Proper flow for processing non-displayed database fields in RoR forms?

Question

I have the following database table:

account
-
id
first_name
last_name
email_address
password_md5_hash
last_logged_in
last_ip_address
date_time_created

As you can see, an account record has several fields with values the user will not enter themselves. For instance, the password_md5_hash will be the hashed value of the password they enter, and date_time_created will be set to the current date/time when the record is created.

So, my form will not necessarily contain entry fields for all values, or the values entered will be manipulated before being written to the database (the same would be true if I wanted to strip HTML from a text field before saving to the database).

What would be the proper flow for 1) hashing the password entered in the form and storing that and 2) setting and storing the date_time_created field's value in the database on form submission? These things would take place in the model, no? Can someone provide a code sample or link to one that explains this?

Thanks.

Answer 1

The best way would probably to use an ActiveRecord callback, I will use an accessor here so when you create User.new(:password => "something") in your controller, it'll be assigned to something that's available, but not stored in the database.

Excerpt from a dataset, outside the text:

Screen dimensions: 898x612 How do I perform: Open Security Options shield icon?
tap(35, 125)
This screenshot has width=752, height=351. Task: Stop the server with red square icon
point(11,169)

class User < ActiveRecord::Base

  attr_accessor :password

  before_save :hash_password

  ...

  private

  def hash_password
    attribute(:password_md5_hash => Digest::MD5.hexdigest(password))
  end
end

I'm not that an MD5 is the best way to store passwords (I think the general accepted practice is to use a hash and a salt, check out the way restful_authentication or authlogic does it for best practices)

For date_time_created, you should checkout the 'created_at' and 'updated_at' fields that are already given to you. If you need another column, you can use the same callback technique if you need to manipulate it before saving to the database.

Answer 2

When using the attr_accessor, my understanding is you're basically creating a reader and writer, so:

attr_accessor :password

is equal to

#Reader
def password
  @password
end

#Writer
def password=(pwd)
  write_attribute( :password, pwd )
end

In cases like this where you need to modify the field before saving the model's info to DB, you just need to manually create the writer and modify it how you wish... so in this case take the writer method and use it to create the salt and encrypt... something like:

def password=(pwd)
 @password = pwd
 return if pwd.blank?
 create_new_salt
 self.password_md5_hash = User.encrypted_password(self.password, self.salt)
end

Examples of the methods used above:

def create_new_salt
 self.salt = "#{object_id}#{rand}"
end

def self.encrypted_password(password, salt)
 hashme = password + "morerandomtexthere" + salt
 Digest::SHA1.hexdigest(hashme)
end

Also, for the date_time_created, just use "t.timestamps" in your migration and if I'm not mistaken, Rails will handle those for you.